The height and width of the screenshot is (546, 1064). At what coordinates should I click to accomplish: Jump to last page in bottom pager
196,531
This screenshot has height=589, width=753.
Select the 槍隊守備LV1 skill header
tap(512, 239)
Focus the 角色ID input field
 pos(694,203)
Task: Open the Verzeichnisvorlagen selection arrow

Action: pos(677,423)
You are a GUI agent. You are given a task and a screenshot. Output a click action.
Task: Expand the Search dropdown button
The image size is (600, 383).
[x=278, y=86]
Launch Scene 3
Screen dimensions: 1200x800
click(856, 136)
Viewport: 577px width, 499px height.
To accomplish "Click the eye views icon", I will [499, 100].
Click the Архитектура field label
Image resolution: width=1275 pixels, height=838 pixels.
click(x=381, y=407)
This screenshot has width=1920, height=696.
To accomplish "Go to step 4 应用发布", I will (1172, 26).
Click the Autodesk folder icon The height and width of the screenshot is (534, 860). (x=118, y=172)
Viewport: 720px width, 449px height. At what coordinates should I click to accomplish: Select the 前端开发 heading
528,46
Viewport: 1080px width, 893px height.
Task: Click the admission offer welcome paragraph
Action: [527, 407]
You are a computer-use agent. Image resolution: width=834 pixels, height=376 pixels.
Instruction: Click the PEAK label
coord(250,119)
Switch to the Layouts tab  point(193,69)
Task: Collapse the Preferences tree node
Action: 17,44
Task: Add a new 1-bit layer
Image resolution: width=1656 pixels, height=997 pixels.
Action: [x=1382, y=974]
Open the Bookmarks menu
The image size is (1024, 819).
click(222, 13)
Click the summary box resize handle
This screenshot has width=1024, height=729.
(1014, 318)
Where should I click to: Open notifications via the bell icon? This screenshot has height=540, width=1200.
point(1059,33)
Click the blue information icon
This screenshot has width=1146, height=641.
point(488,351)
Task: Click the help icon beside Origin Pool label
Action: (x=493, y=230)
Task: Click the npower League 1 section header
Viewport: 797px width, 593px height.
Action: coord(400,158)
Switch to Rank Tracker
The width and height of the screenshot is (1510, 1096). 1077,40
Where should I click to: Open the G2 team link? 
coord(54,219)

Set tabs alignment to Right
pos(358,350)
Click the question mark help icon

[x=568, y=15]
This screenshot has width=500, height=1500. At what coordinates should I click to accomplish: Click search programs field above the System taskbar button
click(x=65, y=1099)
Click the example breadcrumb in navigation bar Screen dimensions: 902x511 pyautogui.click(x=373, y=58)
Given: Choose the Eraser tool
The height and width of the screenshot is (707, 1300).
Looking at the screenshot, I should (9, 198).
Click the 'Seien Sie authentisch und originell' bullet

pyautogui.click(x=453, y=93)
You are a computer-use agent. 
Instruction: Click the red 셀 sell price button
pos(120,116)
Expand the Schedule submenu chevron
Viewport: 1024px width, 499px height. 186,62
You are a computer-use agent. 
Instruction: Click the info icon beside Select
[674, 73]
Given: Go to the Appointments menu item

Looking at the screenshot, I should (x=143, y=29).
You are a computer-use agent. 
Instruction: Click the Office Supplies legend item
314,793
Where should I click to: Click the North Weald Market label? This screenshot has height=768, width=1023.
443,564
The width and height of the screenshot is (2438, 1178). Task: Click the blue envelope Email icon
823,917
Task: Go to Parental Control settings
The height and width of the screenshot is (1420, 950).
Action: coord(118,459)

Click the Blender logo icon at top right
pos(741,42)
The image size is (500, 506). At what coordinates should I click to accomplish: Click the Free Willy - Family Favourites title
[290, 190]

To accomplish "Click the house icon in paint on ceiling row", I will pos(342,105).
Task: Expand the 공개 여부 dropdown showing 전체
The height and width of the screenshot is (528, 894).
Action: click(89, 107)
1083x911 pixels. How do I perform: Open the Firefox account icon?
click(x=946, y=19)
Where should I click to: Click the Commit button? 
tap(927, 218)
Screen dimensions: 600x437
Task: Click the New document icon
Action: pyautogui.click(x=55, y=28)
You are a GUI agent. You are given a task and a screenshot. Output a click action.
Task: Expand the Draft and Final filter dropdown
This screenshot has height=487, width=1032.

Problem to solve: One figure is all that is needed: the number of lines above in which the word "dropdown" appears.

Task result: 3